REQUIREMENT ::
Pull every line that includes the word "computer" from the data.

Saved entries:
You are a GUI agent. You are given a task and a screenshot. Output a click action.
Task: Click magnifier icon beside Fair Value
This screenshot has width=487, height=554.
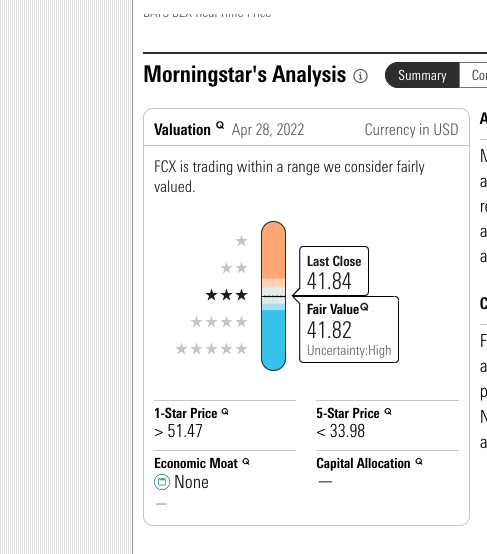[x=364, y=307]
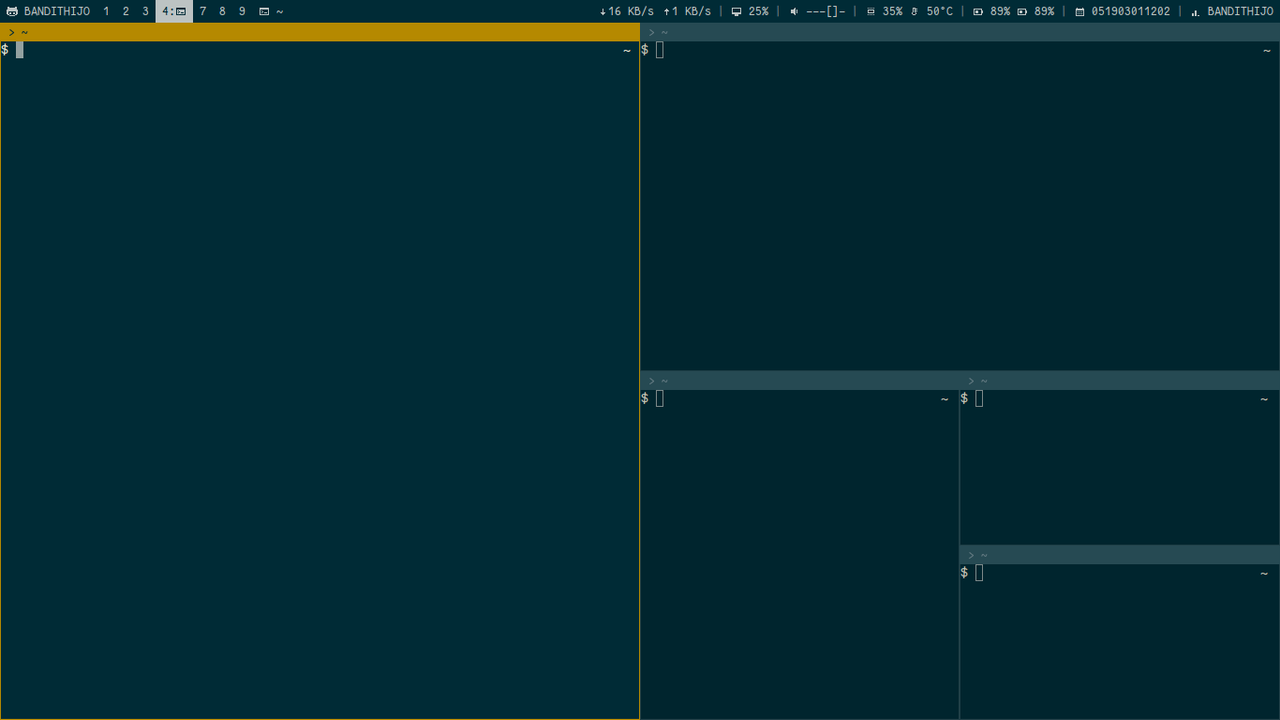Click the calendar icon by the date
Image resolution: width=1280 pixels, height=720 pixels.
coord(1080,12)
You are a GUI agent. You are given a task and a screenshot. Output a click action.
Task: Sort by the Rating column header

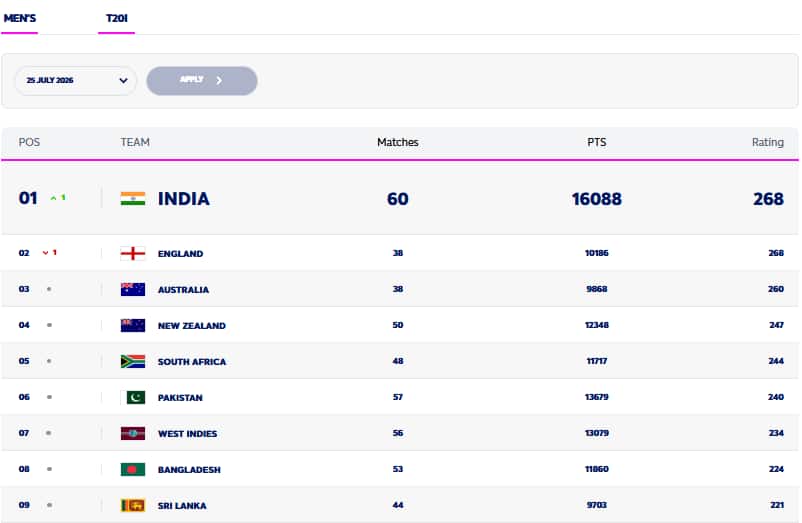[x=767, y=142]
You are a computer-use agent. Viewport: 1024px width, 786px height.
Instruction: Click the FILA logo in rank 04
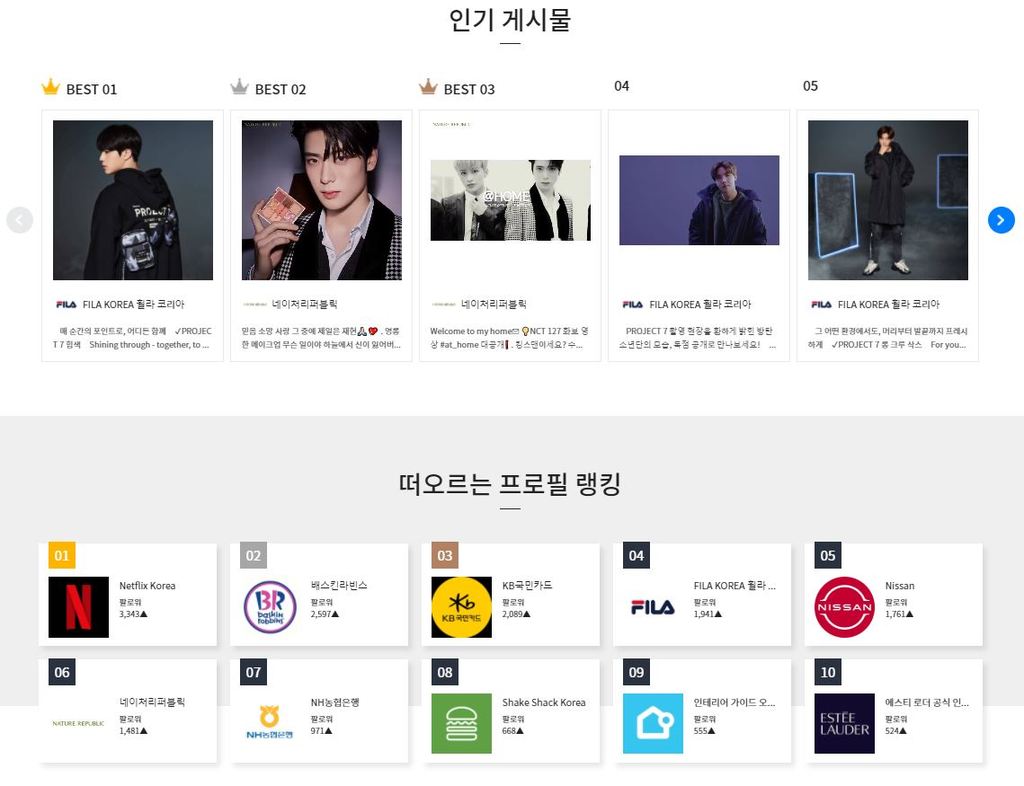tap(653, 607)
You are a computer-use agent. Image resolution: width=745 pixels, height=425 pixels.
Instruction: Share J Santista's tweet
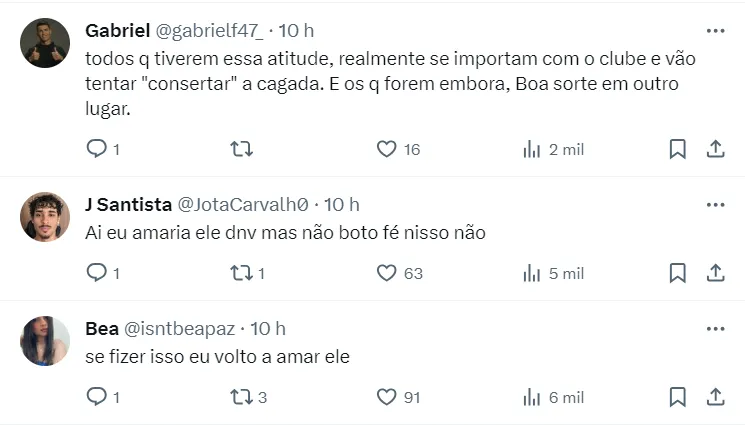[x=715, y=273]
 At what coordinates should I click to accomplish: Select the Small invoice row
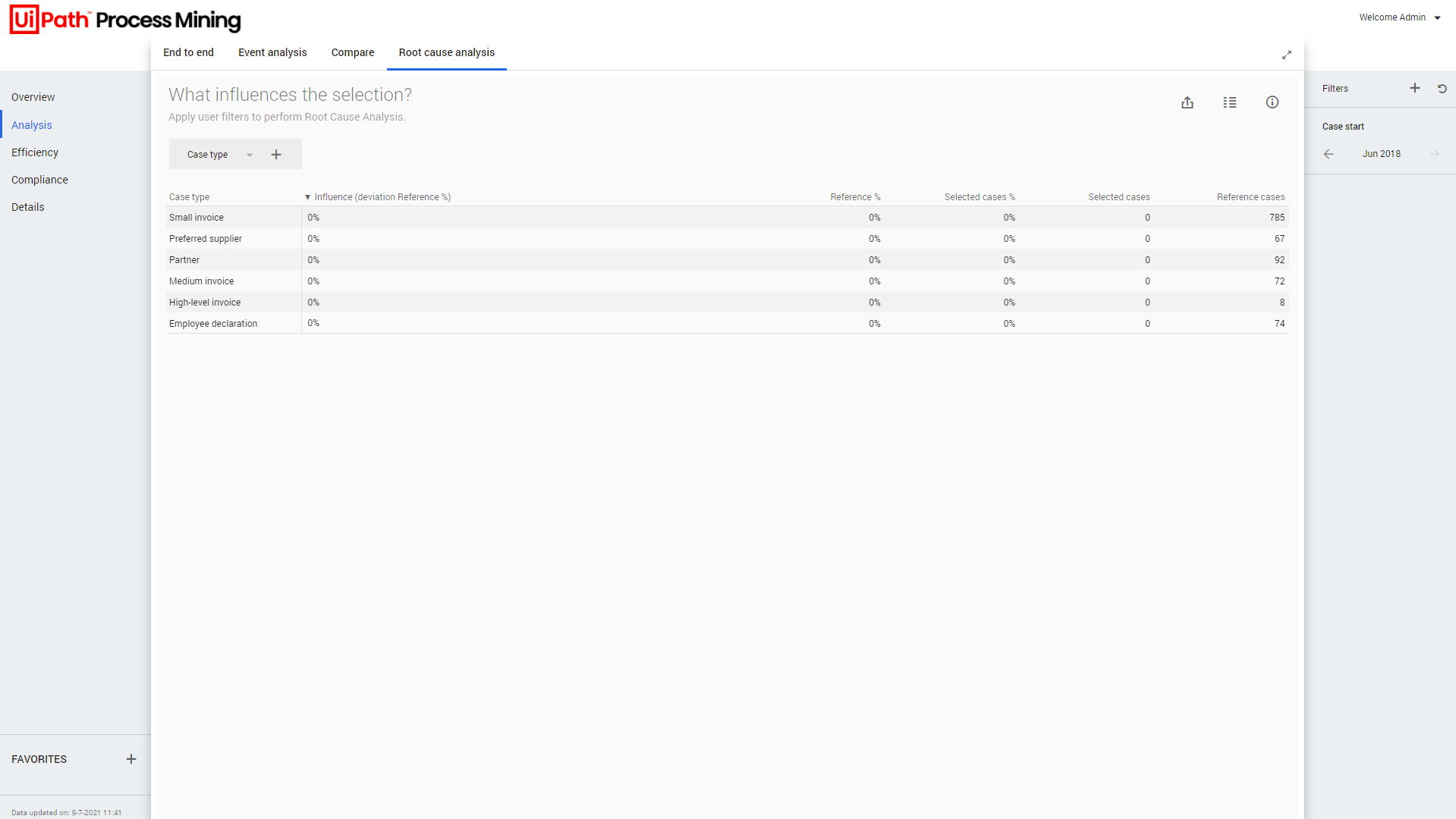(197, 218)
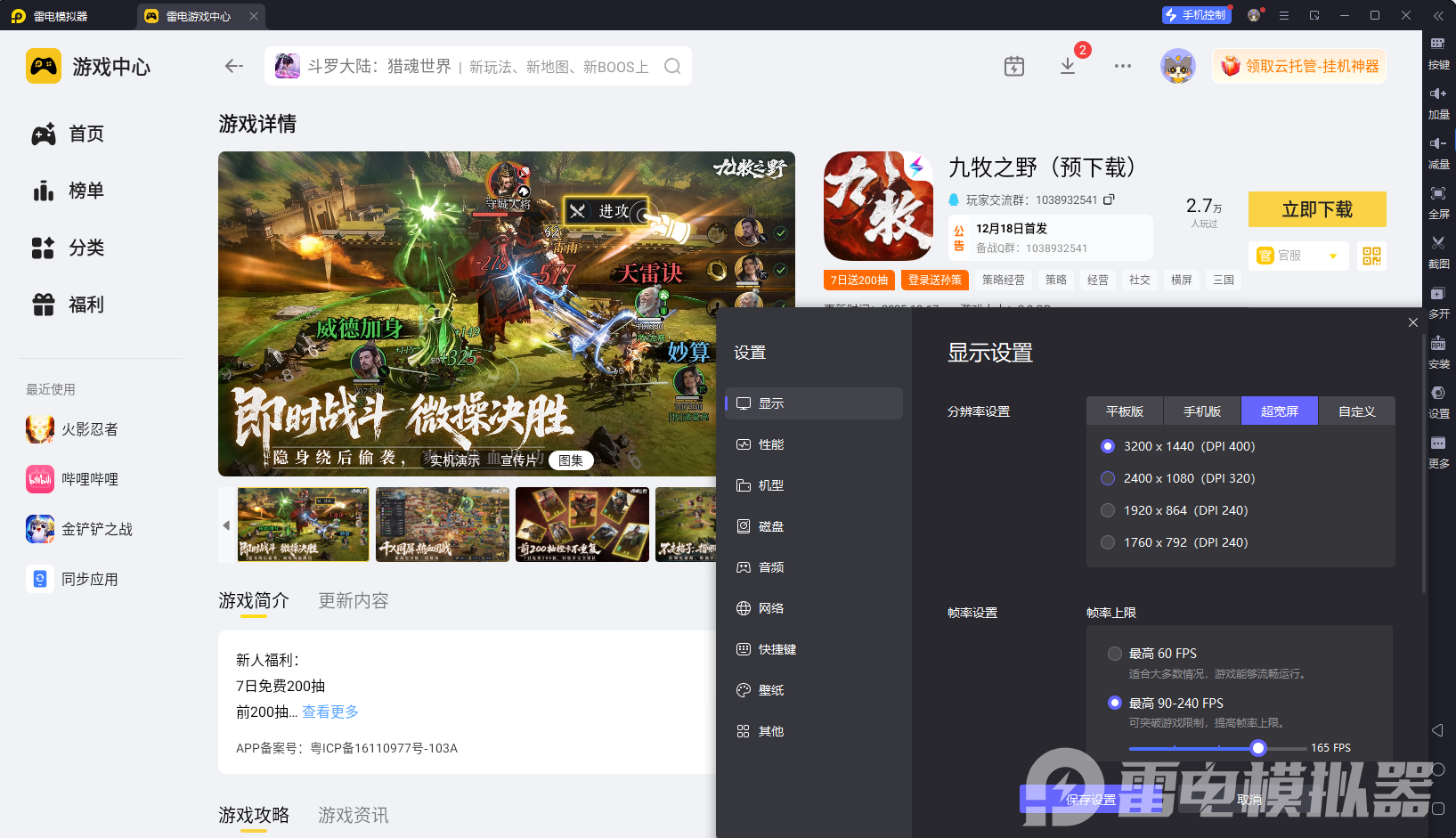The width and height of the screenshot is (1456, 838).
Task: Expand the 官服 server dropdown
Action: (x=1332, y=256)
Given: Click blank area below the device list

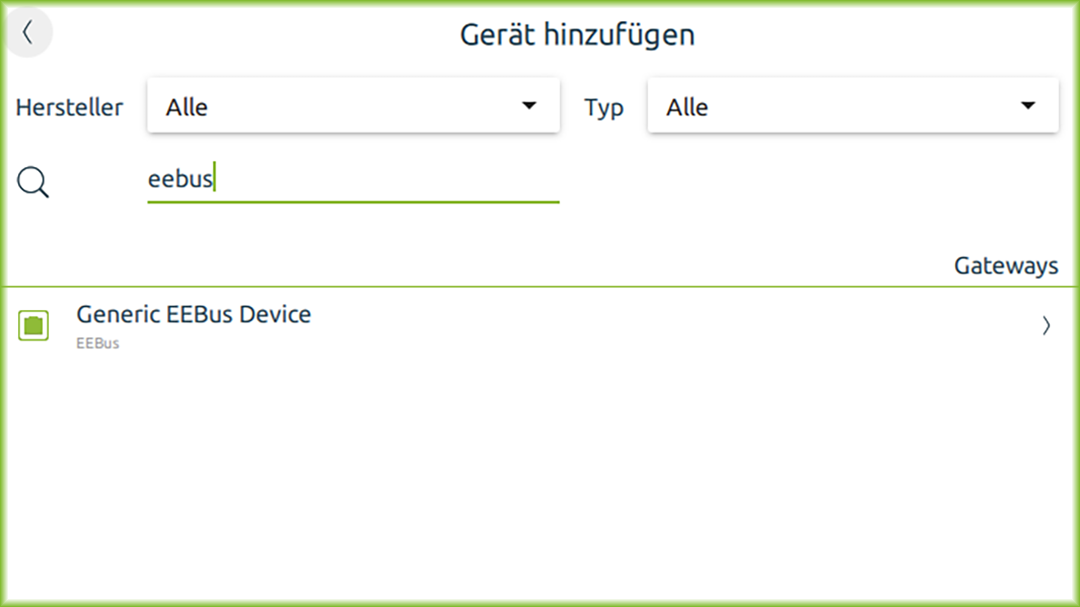Looking at the screenshot, I should (x=540, y=480).
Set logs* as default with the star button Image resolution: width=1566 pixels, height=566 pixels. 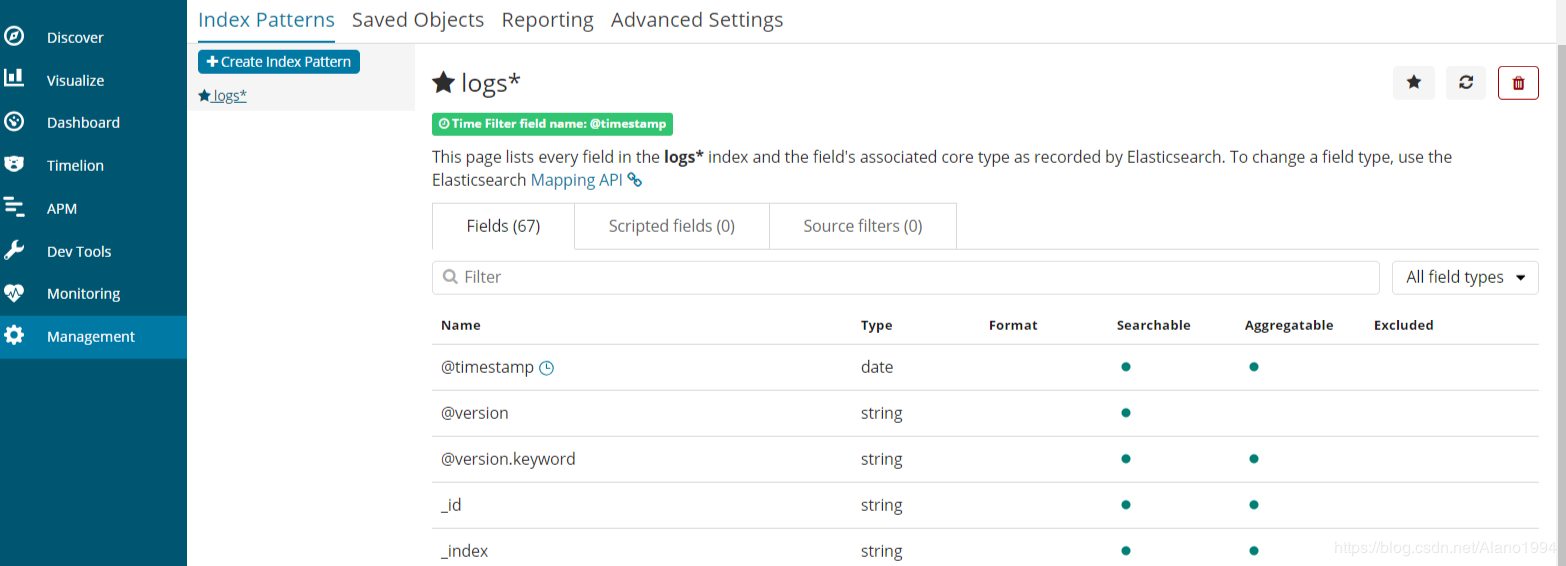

PROBLEM SOLUTION ::
You are a computer-use agent. Viewport: 1024px width, 786px height.
You are a computer-use agent. Image resolution: width=745 pixels, height=425 pixels.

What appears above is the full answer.